Source DB:  PubMed          Journal:  Nature        ISSN: 0028-0836            Impact factor:   49.962


Introduction

Protease-activated receptors (PARs) are G protein-coupled receptors (GPCRs) that mediate cellular responses to specific proteases[1,2]. The coagulation protease thrombin activates the prototypical PAR, PAR1, by specific cleavage of the receptor’s N-terminal exodomain to generate a new N-terminus. This new N-terminus then functions as a tethered peptide agonist that binds intramolecularly to the seven-transmembrane helix bundle of the receptor to effect G protein activation (Fig. 1a)[1,3-8]. In adult mammals, the four members of the PAR family link tissue injury and local generation of active coagulation proteases to cellular responses that help orchestrate hemostasis and thrombosis, inflammation, and perhaps tissue repair[2,9]. PARs may also participate in the progression of specific cancers[10,11].
Figure 1

PAR1 activation and overall structure of human PAR1 complex with antagonist vorapaxar

a, Thrombin cleaves PAR1 N-terminus and exposes a new N-terminal peptide SFLLRN, which can bind to and activate the transmembrane core of PAR1. PAR1 can activate several G proteins including Gi, G12/13 and Gq. b, Overall view of the human PAR1 structure and the extracellular surface. The receptor is shown in blue ribbon and vorapaxar is shown as green spheres. Monoolein is shown in orange, water in red. The disulfide bond is shown as a yellow stick. c, Surface view of the ligand-binding pocket viewed from two different perspectives. The vorapaxar binding pocket is close to the extracellular surface but not well exposed to the extracellular solvent.
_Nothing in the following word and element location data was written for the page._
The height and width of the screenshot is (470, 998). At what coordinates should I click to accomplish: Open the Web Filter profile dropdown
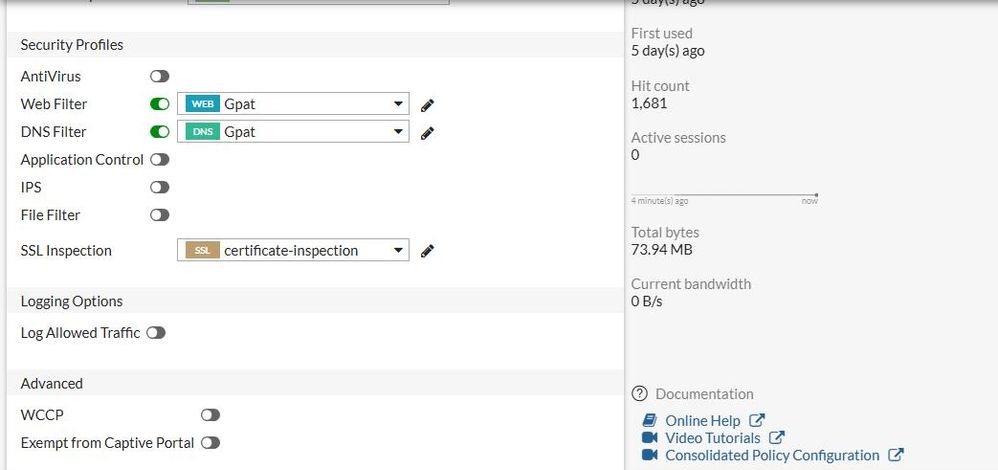click(399, 104)
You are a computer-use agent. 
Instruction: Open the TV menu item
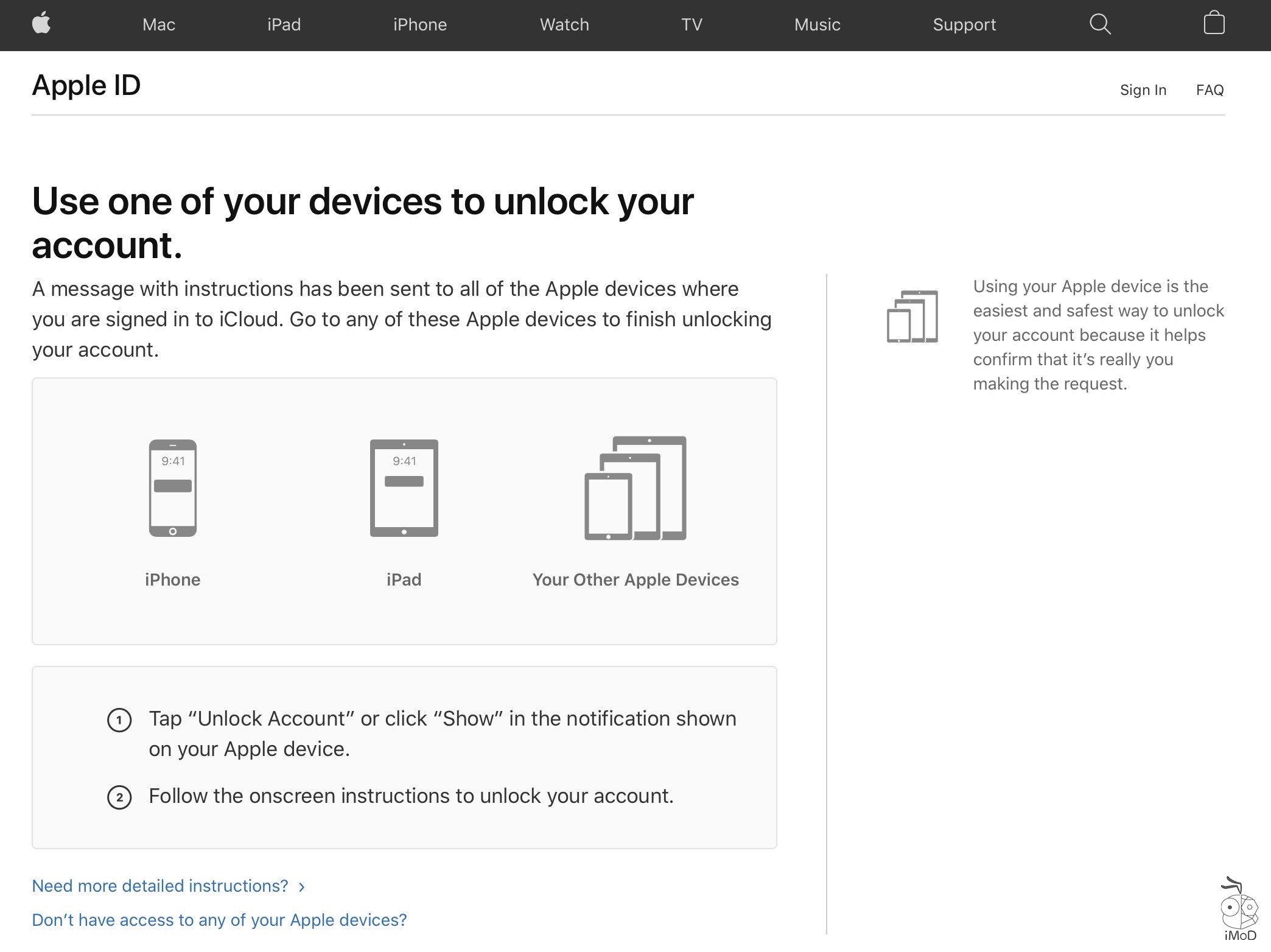coord(692,25)

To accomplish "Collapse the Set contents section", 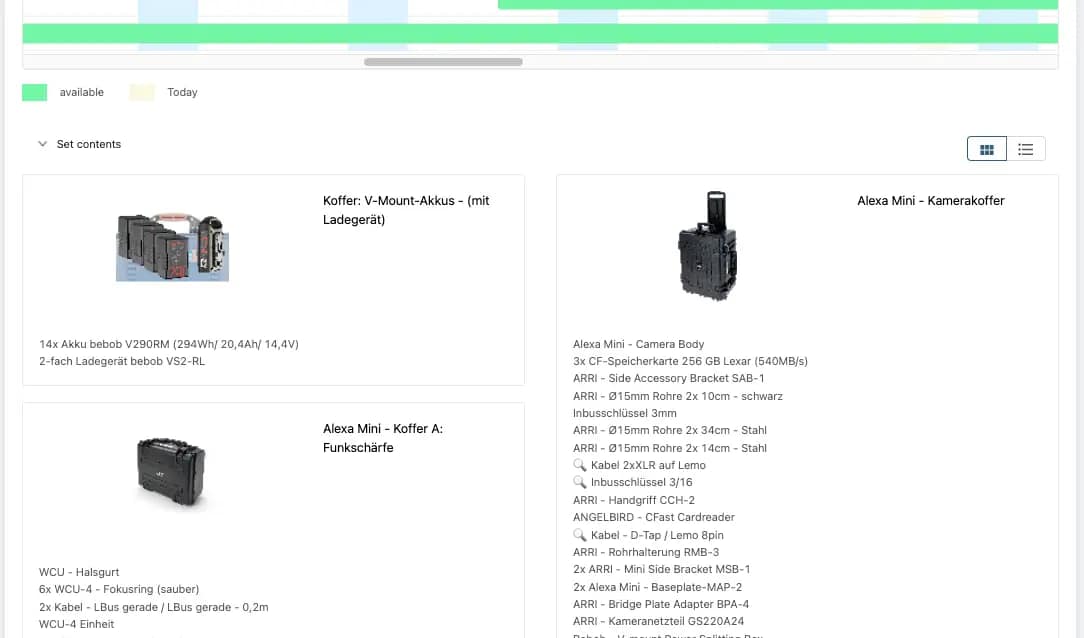I will pos(42,144).
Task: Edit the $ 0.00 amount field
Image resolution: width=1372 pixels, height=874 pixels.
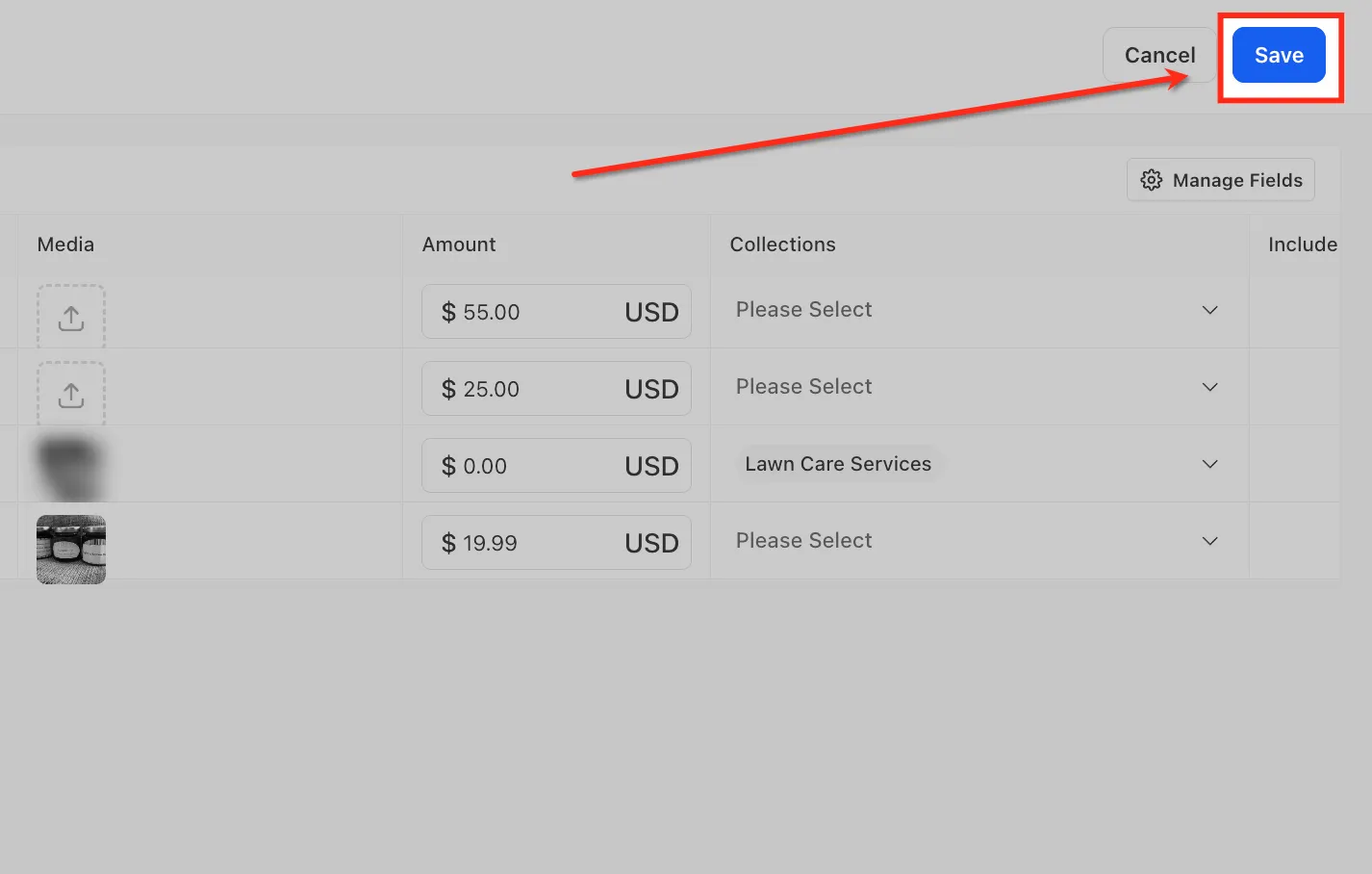Action: coord(556,465)
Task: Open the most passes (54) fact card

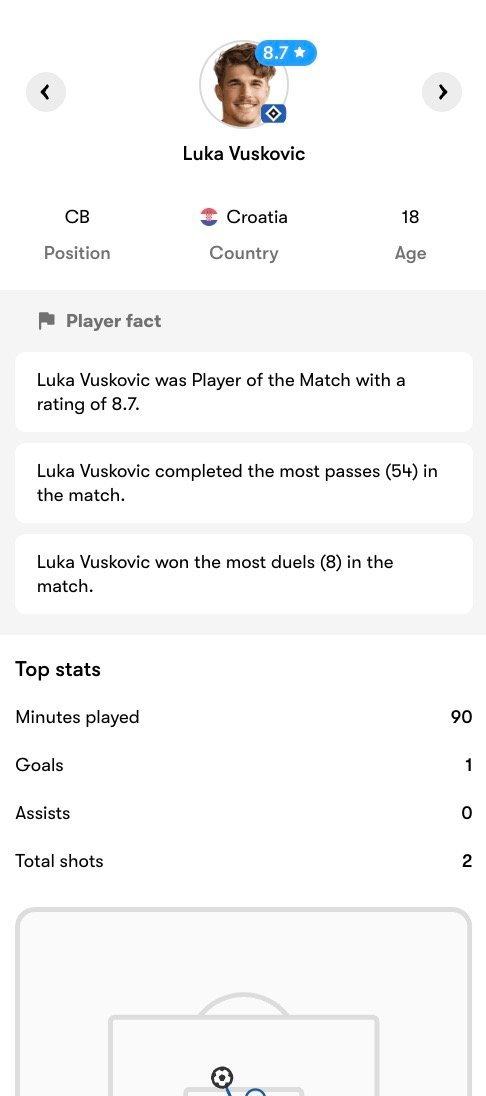Action: click(x=243, y=483)
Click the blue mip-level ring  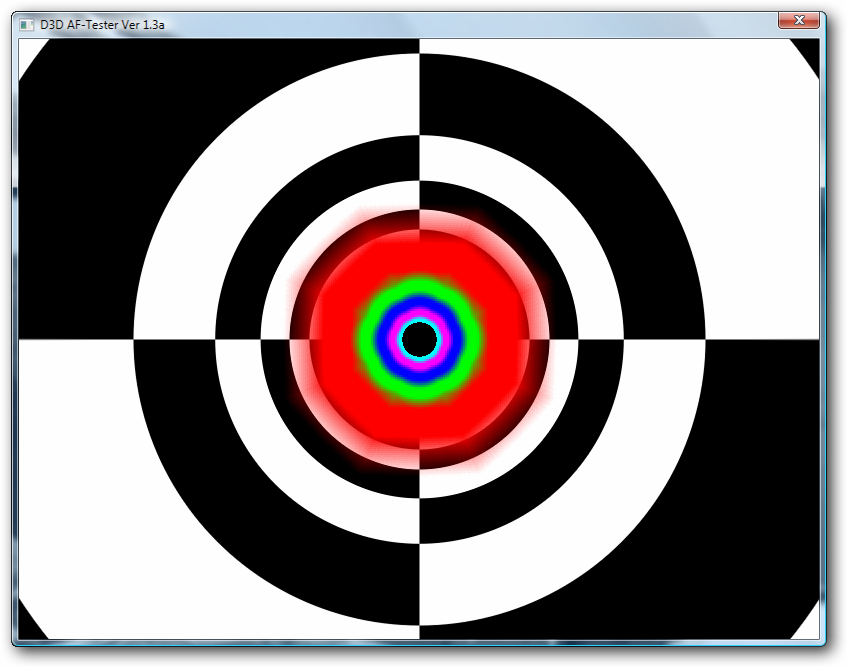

In contrast to a typical receptor-agonist binding interaction, the interaction of PAR1 with its activator, thrombin, is that of a protease substrate, with thrombin binding transiently to the receptor, cleaving it, then dissociating[1,3-7,12]. Proteolytic unmasking of the receptor’s tethered peptide agonist is irreversible, and although a free synthetic hexapeptide with the amino acid sequence of the tethered agonist (SFLLRN) can activate the receptor with EC50 in the 3–10 µM range, the local concentration of the tethered agonist peptide is estimated to be about 0.4 mM. Accordingly, PAR signaling must be actively terminated[13-15] and, unlike most other GPCRs that can go though many rounds of activation by reversible diffusible hormones and neurotransmitters, PARs are degraded after a single activation[6,13-17]. Identification of effective PAR antagonists has been challenging because low molecular weight compounds must compete with the very high local concentration of the tethered agonist generated by proteolytic cleavage. Vorapaxar is a highly specific, virtually irreversible PAR1 antagonist[18] (Supplementary Figure 1). In a Phase 3 trial, vorapaxar protected patients against recurrent myocardial infarction at a cost of increased bleeding[19,20]. Given the latter, an antagonist that is reversible in the setting of bleeding might be desirable. While the very slow dissociation rate of vorapaxar from PAR1 likely accounts for its ability to inhibit receptor activation by its tethered agonist peptide, it may be possible to develop a drug with an off rate slow enough to block signaling but fast enough to allow useful reversal after cessation of drug. In an effort to advance our understanding of PAR1 structure and function and to provide a foundation for discovery of new agents to advance the pharmacology of PARs, we obtained a crystal structure of vorapaxar-bound human PAR1.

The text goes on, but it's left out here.